[Source data Boundary: Start]

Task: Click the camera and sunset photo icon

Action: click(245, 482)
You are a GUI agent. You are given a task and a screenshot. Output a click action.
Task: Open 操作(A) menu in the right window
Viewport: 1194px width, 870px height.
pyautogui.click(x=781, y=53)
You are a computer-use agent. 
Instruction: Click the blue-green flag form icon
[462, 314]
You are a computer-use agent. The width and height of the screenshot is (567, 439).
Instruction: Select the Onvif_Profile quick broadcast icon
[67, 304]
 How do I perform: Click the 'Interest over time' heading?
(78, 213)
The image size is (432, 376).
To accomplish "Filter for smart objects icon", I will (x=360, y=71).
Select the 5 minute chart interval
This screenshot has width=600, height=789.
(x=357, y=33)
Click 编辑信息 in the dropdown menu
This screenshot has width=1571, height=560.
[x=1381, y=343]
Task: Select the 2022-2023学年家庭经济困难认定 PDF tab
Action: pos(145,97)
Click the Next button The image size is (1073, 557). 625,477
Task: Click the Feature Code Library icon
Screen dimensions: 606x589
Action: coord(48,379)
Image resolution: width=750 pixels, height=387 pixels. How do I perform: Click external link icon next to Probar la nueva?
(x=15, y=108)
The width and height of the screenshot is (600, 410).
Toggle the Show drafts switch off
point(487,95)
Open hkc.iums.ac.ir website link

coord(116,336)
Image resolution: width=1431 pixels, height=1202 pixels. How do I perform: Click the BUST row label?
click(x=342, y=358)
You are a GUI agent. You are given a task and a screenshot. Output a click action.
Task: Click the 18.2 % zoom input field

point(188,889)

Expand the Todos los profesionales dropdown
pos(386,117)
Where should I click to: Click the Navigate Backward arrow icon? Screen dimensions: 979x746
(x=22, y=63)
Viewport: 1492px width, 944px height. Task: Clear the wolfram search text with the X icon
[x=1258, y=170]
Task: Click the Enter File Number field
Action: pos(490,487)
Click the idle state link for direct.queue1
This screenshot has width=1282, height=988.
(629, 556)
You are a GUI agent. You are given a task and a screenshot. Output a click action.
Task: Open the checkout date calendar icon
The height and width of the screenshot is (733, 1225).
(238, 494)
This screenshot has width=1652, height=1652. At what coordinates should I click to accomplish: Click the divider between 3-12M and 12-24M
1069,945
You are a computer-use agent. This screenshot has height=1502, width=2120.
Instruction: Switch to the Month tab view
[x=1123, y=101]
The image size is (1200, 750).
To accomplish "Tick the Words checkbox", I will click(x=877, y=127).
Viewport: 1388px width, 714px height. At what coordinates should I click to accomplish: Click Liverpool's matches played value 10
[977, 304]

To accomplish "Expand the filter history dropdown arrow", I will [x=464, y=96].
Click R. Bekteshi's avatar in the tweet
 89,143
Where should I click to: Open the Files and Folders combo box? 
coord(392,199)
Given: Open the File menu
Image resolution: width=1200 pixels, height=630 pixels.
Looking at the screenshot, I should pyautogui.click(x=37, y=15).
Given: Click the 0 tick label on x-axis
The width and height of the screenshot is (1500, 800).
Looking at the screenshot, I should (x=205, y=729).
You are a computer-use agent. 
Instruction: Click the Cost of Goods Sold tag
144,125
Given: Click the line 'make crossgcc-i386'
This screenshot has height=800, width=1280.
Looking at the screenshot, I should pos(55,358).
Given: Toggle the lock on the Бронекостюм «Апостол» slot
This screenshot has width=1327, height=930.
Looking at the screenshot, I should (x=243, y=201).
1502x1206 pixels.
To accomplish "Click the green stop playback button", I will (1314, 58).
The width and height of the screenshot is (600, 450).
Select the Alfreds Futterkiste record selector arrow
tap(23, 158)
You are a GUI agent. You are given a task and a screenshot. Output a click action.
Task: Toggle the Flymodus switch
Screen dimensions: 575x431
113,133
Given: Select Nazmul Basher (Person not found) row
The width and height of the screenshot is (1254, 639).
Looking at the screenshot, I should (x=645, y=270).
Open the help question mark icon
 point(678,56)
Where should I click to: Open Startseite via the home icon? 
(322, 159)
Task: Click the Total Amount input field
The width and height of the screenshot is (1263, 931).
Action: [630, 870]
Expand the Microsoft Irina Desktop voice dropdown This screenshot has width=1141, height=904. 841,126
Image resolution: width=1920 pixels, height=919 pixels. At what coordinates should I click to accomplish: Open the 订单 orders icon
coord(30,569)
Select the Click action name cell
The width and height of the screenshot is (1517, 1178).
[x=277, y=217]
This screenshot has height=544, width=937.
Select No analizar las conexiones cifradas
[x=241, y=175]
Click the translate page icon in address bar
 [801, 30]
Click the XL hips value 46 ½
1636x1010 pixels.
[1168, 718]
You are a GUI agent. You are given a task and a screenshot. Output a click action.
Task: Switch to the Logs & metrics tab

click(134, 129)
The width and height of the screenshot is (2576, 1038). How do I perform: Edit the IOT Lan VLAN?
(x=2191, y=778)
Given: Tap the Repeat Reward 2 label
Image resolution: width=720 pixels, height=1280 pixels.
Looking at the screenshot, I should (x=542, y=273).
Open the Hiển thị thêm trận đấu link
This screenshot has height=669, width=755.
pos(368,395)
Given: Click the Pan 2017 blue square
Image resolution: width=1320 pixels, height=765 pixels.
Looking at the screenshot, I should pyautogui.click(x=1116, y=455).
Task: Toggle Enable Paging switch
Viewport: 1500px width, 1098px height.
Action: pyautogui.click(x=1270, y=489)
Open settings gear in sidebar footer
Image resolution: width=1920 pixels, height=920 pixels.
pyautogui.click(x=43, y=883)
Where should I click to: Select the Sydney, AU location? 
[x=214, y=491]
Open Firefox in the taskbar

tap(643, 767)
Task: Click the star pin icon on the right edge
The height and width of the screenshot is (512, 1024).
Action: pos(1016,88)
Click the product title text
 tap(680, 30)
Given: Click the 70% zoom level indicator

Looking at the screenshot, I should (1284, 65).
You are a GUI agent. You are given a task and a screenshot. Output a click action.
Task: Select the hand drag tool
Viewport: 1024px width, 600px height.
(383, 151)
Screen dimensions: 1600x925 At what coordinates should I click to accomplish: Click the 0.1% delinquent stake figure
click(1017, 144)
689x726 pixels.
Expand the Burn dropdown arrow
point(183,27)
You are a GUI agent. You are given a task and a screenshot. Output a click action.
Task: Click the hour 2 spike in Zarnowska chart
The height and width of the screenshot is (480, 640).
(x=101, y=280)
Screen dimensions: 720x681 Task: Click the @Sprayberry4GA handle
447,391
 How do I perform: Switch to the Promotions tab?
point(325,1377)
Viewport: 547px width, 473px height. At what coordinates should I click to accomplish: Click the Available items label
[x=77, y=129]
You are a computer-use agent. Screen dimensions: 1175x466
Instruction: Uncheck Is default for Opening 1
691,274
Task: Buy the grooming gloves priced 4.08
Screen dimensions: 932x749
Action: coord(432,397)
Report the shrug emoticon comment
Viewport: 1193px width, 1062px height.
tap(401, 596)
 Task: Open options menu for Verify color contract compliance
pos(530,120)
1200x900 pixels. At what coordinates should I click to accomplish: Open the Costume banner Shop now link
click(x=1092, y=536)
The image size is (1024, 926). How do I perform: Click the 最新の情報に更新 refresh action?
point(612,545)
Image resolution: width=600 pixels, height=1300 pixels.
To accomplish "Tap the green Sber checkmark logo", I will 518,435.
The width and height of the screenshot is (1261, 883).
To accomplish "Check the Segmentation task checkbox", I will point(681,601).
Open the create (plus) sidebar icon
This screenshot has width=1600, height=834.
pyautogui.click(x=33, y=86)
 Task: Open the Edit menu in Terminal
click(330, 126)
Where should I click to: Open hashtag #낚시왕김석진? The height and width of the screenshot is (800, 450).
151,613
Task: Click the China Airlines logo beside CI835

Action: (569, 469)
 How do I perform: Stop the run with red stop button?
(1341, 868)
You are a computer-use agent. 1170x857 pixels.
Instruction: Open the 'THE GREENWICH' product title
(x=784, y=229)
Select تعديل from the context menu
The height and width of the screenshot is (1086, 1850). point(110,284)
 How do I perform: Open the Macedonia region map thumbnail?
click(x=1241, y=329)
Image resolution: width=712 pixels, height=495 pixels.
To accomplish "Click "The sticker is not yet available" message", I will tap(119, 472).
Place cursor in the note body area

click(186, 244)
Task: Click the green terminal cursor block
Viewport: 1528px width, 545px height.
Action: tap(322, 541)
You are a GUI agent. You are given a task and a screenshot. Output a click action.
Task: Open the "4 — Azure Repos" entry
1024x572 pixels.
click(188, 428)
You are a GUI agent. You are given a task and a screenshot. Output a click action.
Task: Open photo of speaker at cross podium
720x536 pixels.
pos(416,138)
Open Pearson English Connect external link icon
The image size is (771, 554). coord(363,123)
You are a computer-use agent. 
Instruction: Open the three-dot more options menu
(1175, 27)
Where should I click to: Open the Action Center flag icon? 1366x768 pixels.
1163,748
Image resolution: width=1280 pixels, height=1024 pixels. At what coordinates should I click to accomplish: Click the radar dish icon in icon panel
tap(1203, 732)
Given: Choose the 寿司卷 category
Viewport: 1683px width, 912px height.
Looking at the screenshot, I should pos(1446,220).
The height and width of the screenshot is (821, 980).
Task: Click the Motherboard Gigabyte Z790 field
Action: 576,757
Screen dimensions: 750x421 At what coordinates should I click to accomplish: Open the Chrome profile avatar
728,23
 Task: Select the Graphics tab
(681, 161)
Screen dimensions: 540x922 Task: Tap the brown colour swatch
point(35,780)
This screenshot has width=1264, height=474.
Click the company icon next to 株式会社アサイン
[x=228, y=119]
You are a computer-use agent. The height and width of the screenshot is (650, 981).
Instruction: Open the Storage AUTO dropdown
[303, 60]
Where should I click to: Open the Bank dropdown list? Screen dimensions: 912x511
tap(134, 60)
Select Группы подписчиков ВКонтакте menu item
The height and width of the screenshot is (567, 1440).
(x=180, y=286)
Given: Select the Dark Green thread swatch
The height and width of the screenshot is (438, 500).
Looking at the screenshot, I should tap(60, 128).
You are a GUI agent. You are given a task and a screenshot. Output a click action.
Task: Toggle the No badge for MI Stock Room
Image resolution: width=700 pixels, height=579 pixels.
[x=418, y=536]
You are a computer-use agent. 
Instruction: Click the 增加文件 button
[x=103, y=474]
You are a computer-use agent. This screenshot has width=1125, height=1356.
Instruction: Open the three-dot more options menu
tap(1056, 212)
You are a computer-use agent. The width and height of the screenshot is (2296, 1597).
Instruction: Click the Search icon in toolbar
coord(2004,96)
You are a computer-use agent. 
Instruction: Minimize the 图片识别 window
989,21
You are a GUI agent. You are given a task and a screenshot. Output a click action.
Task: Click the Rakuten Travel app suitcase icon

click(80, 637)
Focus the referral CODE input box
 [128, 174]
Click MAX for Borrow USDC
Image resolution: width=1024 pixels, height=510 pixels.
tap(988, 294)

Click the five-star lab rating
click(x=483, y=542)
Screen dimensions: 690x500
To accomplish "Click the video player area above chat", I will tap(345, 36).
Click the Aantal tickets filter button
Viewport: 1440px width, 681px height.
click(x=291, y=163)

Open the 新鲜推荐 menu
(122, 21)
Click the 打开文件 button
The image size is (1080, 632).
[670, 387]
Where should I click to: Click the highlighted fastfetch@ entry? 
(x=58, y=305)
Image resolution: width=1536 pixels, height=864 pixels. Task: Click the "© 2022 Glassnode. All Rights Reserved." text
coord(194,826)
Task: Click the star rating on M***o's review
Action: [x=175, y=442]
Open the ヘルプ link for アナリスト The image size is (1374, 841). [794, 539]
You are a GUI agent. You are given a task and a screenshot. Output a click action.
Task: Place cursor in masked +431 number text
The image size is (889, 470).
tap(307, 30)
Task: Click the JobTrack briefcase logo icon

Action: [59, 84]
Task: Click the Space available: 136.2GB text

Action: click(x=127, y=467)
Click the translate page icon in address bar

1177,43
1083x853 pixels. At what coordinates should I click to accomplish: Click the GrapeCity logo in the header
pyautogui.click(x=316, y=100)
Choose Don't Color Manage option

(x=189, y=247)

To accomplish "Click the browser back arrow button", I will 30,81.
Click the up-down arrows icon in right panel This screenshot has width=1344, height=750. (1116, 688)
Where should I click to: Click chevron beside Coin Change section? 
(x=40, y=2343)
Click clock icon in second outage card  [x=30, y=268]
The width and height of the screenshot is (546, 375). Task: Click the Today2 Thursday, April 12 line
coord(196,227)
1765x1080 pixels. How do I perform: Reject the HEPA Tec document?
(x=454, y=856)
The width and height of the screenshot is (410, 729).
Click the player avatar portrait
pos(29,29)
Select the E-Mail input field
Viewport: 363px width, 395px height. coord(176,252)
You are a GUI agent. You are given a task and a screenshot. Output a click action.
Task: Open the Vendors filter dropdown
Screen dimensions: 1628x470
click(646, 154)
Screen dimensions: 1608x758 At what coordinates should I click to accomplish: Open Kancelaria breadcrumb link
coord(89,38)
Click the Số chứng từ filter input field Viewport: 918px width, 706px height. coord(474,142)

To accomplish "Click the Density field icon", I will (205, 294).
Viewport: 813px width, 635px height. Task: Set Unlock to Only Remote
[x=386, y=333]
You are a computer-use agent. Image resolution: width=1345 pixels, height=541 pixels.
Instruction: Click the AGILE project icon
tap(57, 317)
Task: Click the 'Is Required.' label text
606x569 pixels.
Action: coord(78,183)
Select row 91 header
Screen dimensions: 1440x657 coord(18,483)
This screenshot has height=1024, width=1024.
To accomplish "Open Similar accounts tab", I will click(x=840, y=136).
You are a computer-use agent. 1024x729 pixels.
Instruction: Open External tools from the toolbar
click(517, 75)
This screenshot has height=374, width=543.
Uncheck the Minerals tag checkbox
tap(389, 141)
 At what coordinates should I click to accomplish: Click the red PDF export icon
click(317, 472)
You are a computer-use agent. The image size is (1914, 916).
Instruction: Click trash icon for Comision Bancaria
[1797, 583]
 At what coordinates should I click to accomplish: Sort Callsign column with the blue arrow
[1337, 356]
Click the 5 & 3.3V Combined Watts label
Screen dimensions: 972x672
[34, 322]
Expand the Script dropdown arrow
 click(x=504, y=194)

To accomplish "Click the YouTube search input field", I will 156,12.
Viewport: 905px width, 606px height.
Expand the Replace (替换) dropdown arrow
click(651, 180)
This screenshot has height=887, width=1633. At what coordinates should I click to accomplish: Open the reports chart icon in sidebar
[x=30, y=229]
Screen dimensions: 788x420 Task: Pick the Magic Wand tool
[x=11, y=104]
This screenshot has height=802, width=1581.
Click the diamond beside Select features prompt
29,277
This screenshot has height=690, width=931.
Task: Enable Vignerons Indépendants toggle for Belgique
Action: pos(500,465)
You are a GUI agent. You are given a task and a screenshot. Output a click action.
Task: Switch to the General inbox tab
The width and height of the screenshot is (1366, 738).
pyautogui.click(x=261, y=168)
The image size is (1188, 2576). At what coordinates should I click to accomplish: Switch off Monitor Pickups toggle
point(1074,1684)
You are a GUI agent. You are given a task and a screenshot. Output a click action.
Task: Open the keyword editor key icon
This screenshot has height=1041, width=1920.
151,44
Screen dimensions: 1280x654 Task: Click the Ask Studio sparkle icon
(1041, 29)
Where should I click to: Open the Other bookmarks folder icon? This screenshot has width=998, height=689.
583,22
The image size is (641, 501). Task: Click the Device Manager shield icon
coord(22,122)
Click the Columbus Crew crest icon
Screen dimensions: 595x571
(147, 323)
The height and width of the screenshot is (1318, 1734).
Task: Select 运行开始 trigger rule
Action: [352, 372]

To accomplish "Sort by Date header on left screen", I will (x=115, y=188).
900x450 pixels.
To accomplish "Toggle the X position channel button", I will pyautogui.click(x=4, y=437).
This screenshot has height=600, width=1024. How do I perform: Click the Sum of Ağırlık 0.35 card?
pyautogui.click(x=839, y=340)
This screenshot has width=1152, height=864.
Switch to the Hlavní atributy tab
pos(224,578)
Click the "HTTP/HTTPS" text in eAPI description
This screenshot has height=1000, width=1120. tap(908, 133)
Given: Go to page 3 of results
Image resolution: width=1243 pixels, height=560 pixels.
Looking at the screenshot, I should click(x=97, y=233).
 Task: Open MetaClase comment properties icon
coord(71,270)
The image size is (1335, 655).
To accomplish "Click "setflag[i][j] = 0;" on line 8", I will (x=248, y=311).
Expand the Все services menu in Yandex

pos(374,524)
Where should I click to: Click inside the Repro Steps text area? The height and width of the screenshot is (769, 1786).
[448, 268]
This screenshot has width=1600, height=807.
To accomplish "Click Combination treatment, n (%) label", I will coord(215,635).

[Source data Boundary: End]

■ Problem details ■
Nothing but an exact copy of the lines from the first one above through the line holding "is (567, 439)." should be returned.

■ Answer to the problem ■
Task: Click the camera and sunset photo icon

Action: click(245, 482)
You are a GUI agent. You are given a task and a screenshot. Output a click action.
Task: Open 操作(A) menu in the right window
Viewport: 1194px width, 870px height.
pyautogui.click(x=781, y=53)
You are a computer-use agent. 
Instruction: Click the blue-green flag form icon
[462, 314]
You are a computer-use agent. The width and height of the screenshot is (567, 439).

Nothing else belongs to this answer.